Goal of the exercise:
Search the material and gather each line with "Home" in it.

Source information:
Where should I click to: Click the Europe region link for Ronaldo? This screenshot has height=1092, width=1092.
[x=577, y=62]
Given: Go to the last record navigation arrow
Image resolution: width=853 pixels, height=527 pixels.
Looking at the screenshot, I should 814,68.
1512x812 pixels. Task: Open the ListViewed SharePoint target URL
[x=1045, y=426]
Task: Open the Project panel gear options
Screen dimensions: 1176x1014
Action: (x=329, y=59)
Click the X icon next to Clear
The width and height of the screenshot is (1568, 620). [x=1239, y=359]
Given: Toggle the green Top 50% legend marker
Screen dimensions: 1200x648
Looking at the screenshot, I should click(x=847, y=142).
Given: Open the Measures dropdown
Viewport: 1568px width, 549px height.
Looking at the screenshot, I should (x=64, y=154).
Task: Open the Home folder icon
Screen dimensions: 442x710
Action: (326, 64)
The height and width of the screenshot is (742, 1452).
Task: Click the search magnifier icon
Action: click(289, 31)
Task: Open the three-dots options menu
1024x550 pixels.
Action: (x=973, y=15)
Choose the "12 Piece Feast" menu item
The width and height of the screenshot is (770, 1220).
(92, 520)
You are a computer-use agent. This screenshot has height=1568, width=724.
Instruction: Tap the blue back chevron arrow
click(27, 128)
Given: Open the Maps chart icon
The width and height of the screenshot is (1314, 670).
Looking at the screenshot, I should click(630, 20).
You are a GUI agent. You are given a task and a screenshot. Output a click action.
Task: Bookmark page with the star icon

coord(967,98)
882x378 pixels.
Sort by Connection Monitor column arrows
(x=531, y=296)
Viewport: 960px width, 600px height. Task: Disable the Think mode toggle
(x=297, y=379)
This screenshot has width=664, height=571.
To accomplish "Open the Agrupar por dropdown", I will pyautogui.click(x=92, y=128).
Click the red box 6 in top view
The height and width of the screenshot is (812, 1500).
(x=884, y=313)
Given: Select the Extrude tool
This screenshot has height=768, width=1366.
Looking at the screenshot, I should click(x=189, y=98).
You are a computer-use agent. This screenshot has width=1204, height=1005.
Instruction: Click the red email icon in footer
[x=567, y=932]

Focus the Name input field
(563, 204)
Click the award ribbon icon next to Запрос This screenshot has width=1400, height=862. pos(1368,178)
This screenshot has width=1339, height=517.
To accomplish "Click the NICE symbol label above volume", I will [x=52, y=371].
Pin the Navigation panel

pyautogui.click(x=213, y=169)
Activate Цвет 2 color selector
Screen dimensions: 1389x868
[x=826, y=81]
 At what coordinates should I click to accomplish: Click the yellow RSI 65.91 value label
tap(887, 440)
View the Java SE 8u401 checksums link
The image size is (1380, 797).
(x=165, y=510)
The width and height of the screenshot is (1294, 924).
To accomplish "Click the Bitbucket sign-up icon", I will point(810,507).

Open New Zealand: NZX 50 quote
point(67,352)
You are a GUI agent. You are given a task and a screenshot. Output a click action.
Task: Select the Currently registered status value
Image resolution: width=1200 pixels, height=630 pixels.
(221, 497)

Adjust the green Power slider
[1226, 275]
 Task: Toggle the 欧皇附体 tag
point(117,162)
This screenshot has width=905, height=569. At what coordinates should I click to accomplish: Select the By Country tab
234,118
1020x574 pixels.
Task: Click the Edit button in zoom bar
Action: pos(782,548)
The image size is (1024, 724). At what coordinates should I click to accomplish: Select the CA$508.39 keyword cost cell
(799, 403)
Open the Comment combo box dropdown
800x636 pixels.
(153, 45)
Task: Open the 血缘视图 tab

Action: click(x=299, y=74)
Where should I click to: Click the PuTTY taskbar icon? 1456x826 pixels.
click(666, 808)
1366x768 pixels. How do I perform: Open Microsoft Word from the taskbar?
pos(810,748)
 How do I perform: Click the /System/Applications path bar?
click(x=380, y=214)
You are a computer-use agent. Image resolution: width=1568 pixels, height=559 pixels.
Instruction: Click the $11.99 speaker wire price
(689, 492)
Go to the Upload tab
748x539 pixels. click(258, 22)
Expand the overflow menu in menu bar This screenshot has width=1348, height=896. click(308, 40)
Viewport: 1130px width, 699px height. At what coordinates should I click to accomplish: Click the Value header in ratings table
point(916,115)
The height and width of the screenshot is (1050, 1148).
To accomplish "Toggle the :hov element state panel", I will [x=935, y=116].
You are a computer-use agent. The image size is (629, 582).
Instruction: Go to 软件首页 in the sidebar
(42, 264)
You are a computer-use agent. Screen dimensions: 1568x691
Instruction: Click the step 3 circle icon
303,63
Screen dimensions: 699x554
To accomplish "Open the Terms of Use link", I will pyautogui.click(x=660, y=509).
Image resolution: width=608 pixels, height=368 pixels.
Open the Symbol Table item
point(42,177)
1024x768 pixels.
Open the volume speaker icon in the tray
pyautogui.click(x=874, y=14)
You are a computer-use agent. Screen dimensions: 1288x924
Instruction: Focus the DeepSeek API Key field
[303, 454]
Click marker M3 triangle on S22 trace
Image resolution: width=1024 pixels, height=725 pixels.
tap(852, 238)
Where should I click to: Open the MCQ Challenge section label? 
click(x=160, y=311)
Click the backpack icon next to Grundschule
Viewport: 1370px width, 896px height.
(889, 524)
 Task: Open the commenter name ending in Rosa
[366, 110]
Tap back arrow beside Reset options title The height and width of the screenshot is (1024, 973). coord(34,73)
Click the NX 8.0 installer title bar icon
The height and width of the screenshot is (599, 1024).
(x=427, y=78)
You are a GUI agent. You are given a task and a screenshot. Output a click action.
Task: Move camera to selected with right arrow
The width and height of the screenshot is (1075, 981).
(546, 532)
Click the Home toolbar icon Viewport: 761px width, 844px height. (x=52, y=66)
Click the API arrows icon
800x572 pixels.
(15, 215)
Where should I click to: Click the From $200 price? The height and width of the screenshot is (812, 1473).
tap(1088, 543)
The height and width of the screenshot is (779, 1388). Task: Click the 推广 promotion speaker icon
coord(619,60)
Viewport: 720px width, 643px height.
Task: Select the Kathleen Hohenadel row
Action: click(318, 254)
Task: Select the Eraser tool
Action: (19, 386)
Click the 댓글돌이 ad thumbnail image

Answer below:
Task: Open the Home folder icon
Click the Home toolbar icon Viewport: 761px width, 844px height. (x=52, y=66)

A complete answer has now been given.